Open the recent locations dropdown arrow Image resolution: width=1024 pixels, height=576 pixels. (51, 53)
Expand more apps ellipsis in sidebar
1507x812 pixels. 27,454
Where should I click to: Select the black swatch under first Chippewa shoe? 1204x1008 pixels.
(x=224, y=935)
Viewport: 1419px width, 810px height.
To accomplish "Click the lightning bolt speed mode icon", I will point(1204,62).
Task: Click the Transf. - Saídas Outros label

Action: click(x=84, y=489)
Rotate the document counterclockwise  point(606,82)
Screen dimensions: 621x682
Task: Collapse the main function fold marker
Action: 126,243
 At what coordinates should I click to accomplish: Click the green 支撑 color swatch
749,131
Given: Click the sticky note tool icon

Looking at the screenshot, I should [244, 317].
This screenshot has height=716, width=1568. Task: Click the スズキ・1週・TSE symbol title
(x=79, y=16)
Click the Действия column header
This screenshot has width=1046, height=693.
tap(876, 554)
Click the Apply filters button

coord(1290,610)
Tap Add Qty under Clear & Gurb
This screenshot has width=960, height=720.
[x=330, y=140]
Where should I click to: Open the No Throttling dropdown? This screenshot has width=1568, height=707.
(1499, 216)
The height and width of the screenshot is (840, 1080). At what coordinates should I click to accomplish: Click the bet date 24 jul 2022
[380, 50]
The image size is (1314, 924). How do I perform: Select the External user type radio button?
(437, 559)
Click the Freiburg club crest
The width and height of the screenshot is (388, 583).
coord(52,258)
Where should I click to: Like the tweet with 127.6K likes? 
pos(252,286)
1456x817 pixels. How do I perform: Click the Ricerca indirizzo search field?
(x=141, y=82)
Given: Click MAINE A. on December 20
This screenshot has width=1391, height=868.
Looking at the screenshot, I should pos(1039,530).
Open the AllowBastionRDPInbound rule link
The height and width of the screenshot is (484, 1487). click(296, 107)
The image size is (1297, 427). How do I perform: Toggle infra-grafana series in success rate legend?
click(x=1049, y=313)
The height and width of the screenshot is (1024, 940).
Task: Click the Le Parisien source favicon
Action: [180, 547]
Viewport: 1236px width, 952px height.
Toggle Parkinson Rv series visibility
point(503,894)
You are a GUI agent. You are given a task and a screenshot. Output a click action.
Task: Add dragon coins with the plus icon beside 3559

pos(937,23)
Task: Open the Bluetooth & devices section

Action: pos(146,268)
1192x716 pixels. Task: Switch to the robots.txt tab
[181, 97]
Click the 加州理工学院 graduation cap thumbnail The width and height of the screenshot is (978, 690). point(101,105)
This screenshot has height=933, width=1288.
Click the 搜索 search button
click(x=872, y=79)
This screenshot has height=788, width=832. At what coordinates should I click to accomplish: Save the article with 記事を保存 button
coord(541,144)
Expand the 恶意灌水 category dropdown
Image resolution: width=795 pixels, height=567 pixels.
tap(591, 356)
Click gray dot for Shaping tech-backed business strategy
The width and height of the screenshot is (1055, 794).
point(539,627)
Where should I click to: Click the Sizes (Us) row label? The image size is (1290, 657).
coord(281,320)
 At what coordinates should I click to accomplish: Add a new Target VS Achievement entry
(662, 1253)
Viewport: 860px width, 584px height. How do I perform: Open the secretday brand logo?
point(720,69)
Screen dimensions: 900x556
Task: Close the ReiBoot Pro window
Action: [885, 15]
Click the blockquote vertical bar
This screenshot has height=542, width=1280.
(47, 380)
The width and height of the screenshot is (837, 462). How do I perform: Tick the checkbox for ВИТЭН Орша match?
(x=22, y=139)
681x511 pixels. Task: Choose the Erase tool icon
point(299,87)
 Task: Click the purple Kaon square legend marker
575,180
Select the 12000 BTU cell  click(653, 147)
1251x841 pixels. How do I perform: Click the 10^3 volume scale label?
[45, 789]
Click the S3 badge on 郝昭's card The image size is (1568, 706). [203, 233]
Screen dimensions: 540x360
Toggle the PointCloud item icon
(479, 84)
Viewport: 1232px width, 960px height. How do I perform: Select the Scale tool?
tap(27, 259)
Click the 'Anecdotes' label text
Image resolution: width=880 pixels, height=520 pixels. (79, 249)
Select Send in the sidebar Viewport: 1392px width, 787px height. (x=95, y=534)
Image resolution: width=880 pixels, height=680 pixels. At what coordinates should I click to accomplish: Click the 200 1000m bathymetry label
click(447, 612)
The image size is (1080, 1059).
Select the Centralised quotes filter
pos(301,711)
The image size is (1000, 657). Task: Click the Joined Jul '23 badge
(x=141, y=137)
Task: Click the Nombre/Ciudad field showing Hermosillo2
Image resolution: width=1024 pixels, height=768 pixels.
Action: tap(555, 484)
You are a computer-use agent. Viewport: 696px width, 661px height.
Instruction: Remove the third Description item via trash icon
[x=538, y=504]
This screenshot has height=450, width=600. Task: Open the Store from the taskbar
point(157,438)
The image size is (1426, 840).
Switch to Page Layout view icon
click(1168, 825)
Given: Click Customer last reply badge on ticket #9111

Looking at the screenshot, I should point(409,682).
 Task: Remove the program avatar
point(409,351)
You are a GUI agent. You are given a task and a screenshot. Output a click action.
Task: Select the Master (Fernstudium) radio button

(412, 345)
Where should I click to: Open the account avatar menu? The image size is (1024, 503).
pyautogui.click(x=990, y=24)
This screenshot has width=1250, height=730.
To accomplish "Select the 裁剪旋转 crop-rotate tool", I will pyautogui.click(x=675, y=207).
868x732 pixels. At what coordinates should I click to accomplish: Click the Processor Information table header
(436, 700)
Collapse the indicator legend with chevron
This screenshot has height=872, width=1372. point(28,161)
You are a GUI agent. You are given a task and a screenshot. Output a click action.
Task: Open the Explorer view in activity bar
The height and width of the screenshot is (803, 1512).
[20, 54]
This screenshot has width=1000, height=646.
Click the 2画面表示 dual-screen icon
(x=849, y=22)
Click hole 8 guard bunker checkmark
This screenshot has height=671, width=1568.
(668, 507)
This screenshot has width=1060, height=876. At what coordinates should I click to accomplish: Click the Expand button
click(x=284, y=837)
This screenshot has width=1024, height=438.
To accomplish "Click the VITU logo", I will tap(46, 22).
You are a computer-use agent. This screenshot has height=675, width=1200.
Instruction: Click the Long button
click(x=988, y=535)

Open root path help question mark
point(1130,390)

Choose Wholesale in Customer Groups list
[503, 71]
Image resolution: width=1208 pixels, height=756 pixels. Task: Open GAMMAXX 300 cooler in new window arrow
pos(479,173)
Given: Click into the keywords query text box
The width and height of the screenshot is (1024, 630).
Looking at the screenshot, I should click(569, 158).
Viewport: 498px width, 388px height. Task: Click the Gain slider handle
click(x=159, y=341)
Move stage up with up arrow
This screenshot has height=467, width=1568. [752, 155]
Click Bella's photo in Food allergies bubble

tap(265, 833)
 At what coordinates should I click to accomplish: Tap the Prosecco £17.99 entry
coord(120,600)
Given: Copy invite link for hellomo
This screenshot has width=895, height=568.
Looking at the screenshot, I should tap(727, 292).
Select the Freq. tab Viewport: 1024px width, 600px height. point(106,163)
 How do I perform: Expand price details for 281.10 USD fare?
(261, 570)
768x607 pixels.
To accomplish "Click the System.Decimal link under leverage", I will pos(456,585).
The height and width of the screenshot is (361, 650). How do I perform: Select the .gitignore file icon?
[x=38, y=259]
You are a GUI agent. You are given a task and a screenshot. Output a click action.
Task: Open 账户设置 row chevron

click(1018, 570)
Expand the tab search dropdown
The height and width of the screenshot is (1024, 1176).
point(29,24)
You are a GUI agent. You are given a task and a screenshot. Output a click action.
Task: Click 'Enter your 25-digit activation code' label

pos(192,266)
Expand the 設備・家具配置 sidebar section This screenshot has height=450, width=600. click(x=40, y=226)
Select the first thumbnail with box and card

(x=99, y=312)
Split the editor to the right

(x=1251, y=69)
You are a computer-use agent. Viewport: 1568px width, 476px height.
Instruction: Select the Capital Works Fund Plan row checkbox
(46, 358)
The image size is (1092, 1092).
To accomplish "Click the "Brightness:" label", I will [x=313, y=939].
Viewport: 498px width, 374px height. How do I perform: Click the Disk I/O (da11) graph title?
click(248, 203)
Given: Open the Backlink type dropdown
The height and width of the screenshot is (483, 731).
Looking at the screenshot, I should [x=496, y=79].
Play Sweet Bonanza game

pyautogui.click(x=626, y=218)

* * * *

**TASK STATEMENT:**
Among the lines of the listing above, which ones hold "will"? Copy them.

**TASK ANSWER:**
To accomplish "Click the lightning bolt speed mode icon", I will point(1204,62).
To accomplish "Select the 裁剪旋转 crop-rotate tool", I will pyautogui.click(x=675, y=207).
To accomplish "Click the VITU logo", I will tap(46, 22).
To accomplish "Click the System.Decimal link under leverage", I will pos(456,585).
To accomplish "Click the "Brightness:" label", I will [x=313, y=939].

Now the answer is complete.